Japanese Gardens of Portland

Amanda and I have spent the afternoon in the Japanese gardens of Portland. Quite amazing, really. The beauty of gardening is really something to behold. I first realized that gardening was more than (and entirely different from) farming when I met Amanda’s parents. Dad and Mom had ‘gardens’. They planted things in the dirt and then weeded and sculpted and purposed to bring about plants. They knew the names of the plants; sometimes (most times) they knew the Latin names also, and they weren’t afraid to tell me about the plant.This is planted here and that is planted there. This one is named William, and that one will bring on a gorgeous pink flower, etc. I had no idea.

I have learned so much about plants from the Dugdale family. I claim the deutzia as my favorite. I know where it is planted in our garden and that its little white flowers are the first to bloom in the spring time. The green plant part always stretches itself to reach the sunlight so we have to scratch through its greenery in order to get from the car to the house when we park in the driveway.

I know what a Rose bush is. And the Lamb’s Ear (Stachys byzantina). And the different Iris along the front wall. And the Columbine (Grandpasays Concubinus). The true gardener knows the names of the plants and why they were planted. The true gardener weeds and cultivates and brings life to his plants. Proper watering and sunlight. Proper pH of the soil and fertilizer that will bring the brightest flower and healthiest foliage. We thank God for his creation and are amazed at His diversity in so many things. Who would have thought of all the different plants? Really? Who could have imagined both the fern and the lily and the redwood? There’s not a chance in Vegas that the cosmic diversity we see in one garden could have come from self-selection.

No religion on earth believes that the same idea gave rise to both the whale and the crabgrass. Eastern religions at least purposefully build meaning into their gardens. They compose and balance and portray and build and identify and idealize and capture reality and reflect and craft and segregate and diversify and distinguish and blend. They feel and accentuate. They breathe and respond. They submit and dominate. They fashion and worship.

But they do not acknowledge the God who made all things.

How does one love the craft of unbelief when it highlights the beauty of the creation of God to the exclusion of the Creator? The Japanese gardens highlighted below are stunning. They were well thought out and genuinely are second to none. The forms are in their balance and place. Even the asymmetry is poetically and artfully highlighting the tension and resolution in every arch and line. And emptiness is built into the mix. Without nothing, you cannot have something.

God made it all and holds it all together with his powerful Word. Every molecule and cell. Every blade of grass and silicone bead is hand-crafted to point to the creator and to give Him glory and praise. We so often worship the created thing instead of the Creator.

I have copied below directly from the website.

The Five Gardens

The 5.5 acre Japanese Garden is composed of five distinct garden styles. When we enter a Japanese garden, the desired effect is to realize a sense of peace, harmony, and tranquility and to experience the feeling of being a part of nature. In a deep sense, the Japanese garden is a living reflection of the long history and traditional culture of Japan. Influenced by Shinto, Buddhist, and Taoist philosophies, there is always “something more” in these compositions of stone, water, and plants than meets the eye.

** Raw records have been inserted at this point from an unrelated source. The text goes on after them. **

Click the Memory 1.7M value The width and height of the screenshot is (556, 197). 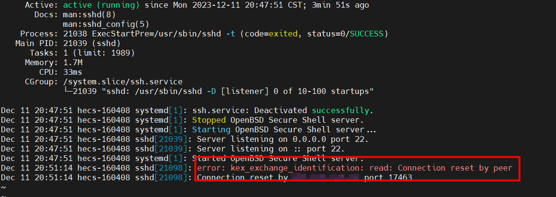[73, 63]
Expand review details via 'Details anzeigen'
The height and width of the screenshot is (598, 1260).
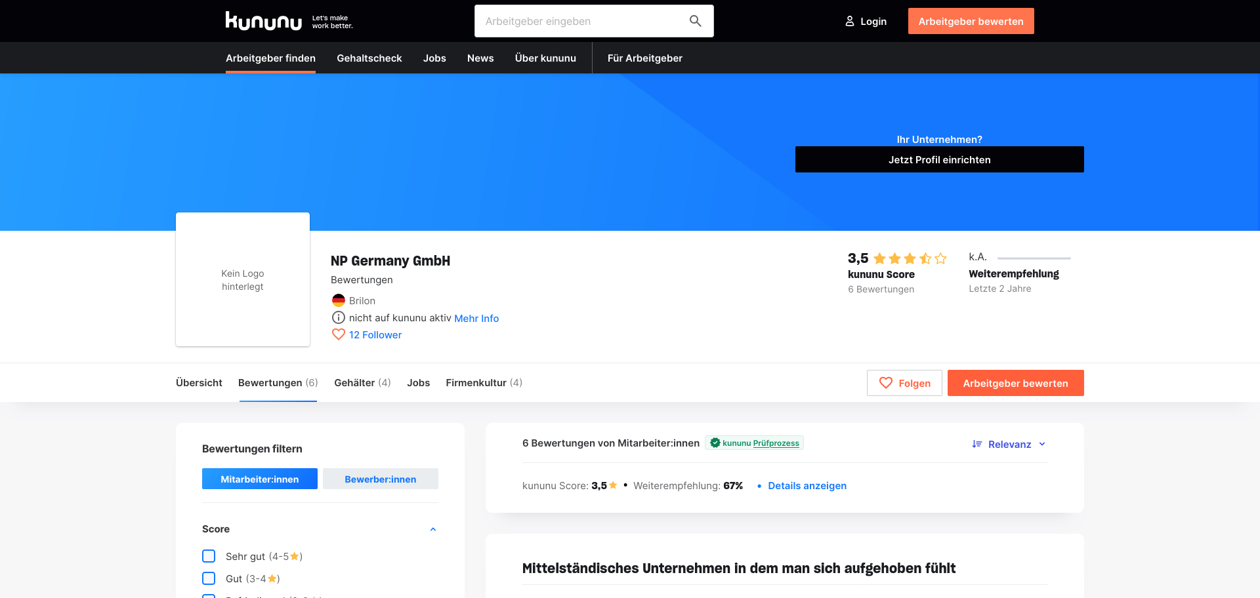coord(807,485)
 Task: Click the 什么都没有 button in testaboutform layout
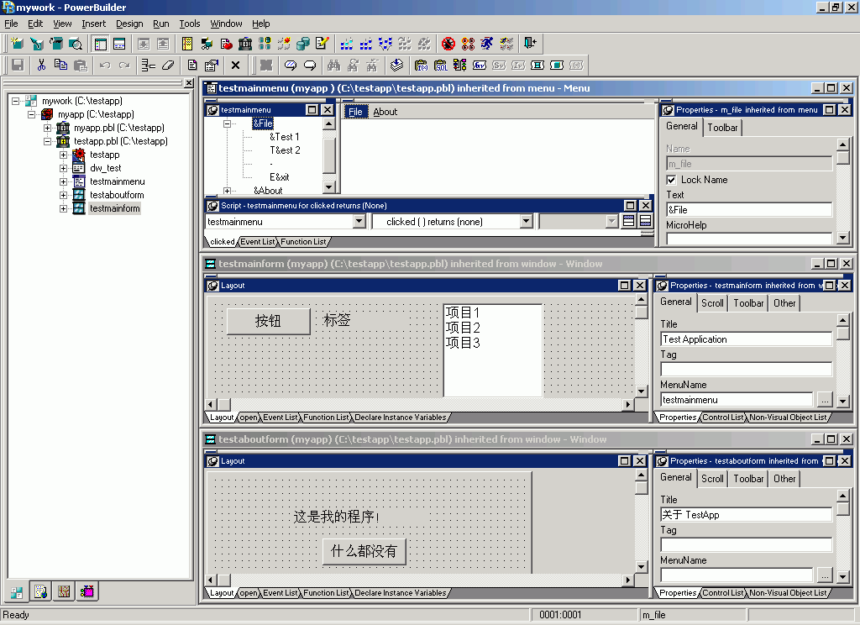point(364,551)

Three of the essential elements used to create a Japanese garden are stone, the “bones” of the landscape; water, the life-giving force; and plants, the tapestry of the four seasons. Japanese garden designers feel that good stone composition is one of the most important elements in creating a well-designed garden. Secondary elements include pagodas, stone lanterns, water basins, arbors, and bridges. Japanese gardens are asymmetrical in design and reflect nature in idealized form. Traditionally, human scale is maintained throughout so that one always feels part of the environment, not overpowered by it. As Professor Tono wanted to incorporate native trees in our Garden so that it would blend naturally with its environment, some of the plantings here are on a larger scale.